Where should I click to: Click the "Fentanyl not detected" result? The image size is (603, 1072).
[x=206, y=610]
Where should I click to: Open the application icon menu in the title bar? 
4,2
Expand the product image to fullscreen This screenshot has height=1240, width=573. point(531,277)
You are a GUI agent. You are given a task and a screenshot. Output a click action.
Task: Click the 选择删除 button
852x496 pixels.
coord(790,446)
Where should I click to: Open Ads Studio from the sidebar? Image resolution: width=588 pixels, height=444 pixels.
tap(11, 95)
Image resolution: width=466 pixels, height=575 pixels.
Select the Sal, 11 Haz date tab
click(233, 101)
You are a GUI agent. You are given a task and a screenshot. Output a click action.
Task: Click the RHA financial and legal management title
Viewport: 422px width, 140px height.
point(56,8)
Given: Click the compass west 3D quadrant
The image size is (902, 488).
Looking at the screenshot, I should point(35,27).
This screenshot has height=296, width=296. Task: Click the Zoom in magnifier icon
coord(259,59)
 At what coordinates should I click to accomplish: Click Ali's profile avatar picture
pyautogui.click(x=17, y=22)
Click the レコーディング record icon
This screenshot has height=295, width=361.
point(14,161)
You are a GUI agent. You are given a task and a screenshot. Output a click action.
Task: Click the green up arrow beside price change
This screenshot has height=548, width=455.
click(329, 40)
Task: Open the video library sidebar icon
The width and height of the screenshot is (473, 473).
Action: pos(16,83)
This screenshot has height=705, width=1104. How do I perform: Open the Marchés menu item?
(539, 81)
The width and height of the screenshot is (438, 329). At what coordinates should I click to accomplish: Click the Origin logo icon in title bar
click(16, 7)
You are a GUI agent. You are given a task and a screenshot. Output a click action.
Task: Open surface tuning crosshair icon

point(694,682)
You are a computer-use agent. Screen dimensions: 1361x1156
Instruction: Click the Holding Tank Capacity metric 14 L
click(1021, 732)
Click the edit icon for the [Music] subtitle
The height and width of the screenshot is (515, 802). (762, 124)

Exercise details: Reproduce every line above, keeping each word exactly as it appears.

Solution to the exercise:
Where should I click to: Click the "Fentanyl not detected" result? The image size is (603, 1072).
[x=206, y=610]
Where should I click to: Open the application icon menu in the title bar? 
4,2
Expand the product image to fullscreen This screenshot has height=1240, width=573. point(531,277)
You are a GUI agent. You are given a task and a screenshot. Output a click action.
Task: Click the 选择删除 button
852x496 pixels.
coord(790,446)
Where should I click to: Open Ads Studio from the sidebar? Image resolution: width=588 pixels, height=444 pixels.
tap(11, 95)
Image resolution: width=466 pixels, height=575 pixels.
Select the Sal, 11 Haz date tab
click(233, 101)
You are a GUI agent. You are given a task and a screenshot. Output a click action.
Task: Click the RHA financial and legal management title
Viewport: 422px width, 140px height.
point(56,8)
Given: Click the compass west 3D quadrant
The image size is (902, 488).
Looking at the screenshot, I should point(35,27).
This screenshot has height=296, width=296. Task: Click the Zoom in magnifier icon
coord(259,59)
 At what coordinates should I click to accomplish: Click Ali's profile avatar picture
pyautogui.click(x=17, y=22)
Click the レコーディング record icon
This screenshot has height=295, width=361.
point(14,161)
You are a GUI agent. You are given a task and a screenshot. Output a click action.
Task: Click the green up arrow beside price change
This screenshot has height=548, width=455.
click(329, 40)
Task: Open the video library sidebar icon
The width and height of the screenshot is (473, 473).
Action: pos(16,83)
This screenshot has height=705, width=1104. How do I perform: Open the Marchés menu item?
(539, 81)
The width and height of the screenshot is (438, 329). At what coordinates should I click to accomplish: Click the Origin logo icon in title bar
click(16, 7)
You are a GUI agent. You are given a task and a screenshot. Output a click action.
Task: Open surface tuning crosshair icon

point(694,682)
You are a computer-use agent. Screen dimensions: 1361x1156
Instruction: Click the Holding Tank Capacity metric 14 L
click(1021, 732)
Click the edit icon for the [Music] subtitle
The height and width of the screenshot is (515, 802). (762, 124)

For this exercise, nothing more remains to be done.